In the context of the language we've established thus far, the edges/lines before the first layer of ovals together represent the "prior", and the four edges after the first layer of ovals, collectively would construct the 'likelihood' mapping (this isn't technically a likelihood function/mapping for reasons which will be clear later in this worksheet, but we'll use that word as a pedagogical tool to help embed that functional form in your head). Finally leading to the terminal set of ovals. Each oval can be thought of as a representation of the whole numerator on the Bayes formula.

-.-.-

> **Using the information**
1 > In the passage on Bayes' formula, what does each oval represent?
2 > List every Bayesian term that the passage on Bayes' formula assigns to a part of the drawing, along with the part it is assigned to.

-.-.-

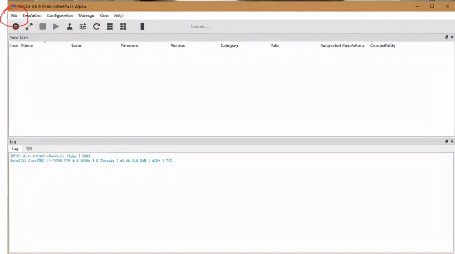
Task: Adjust the icon size slider handle
Action: click(x=142, y=27)
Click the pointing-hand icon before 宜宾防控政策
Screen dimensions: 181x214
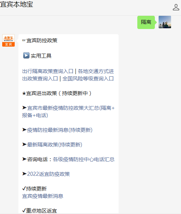click(x=24, y=40)
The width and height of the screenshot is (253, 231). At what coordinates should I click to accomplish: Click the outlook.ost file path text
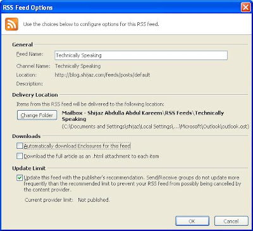click(156, 127)
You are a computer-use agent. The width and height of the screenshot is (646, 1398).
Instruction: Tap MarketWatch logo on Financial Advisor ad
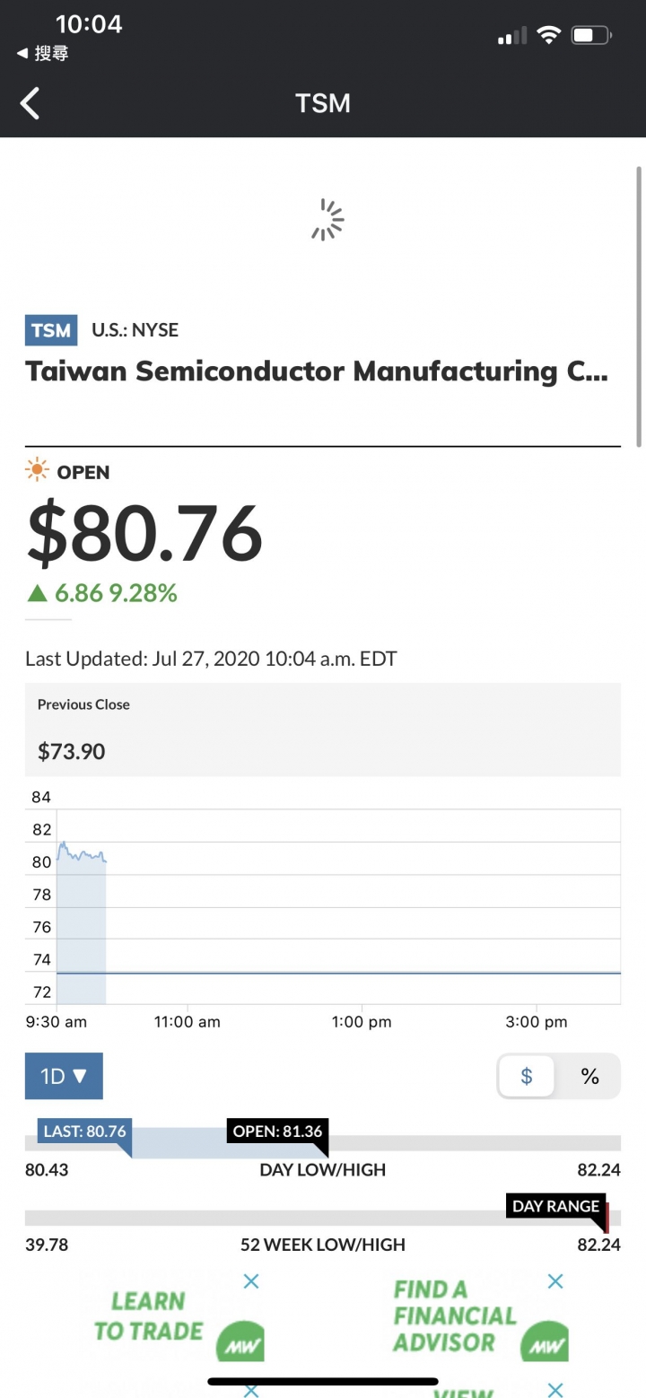[545, 1343]
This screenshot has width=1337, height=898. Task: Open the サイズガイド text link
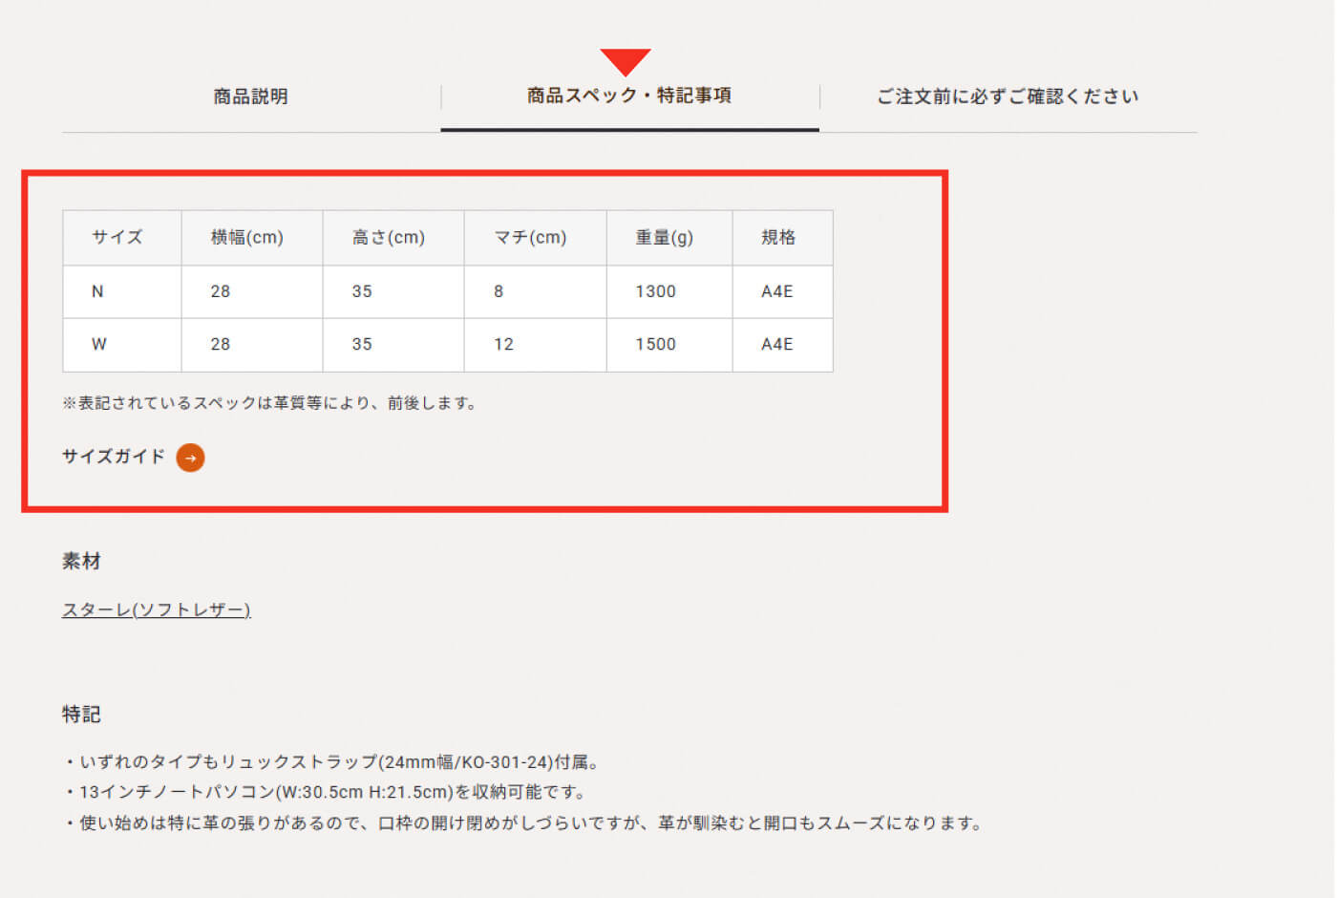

-.-.-

> **Answers by item number**
1 > Each oval represents the whole numerator of the Bayes formula.

2 >
- Prior: the edges/lines before the first layer of ovals
- Likelihood mapping: the four edges after the first layer of ovals
- Whole numerator of the Bayes formula: each oval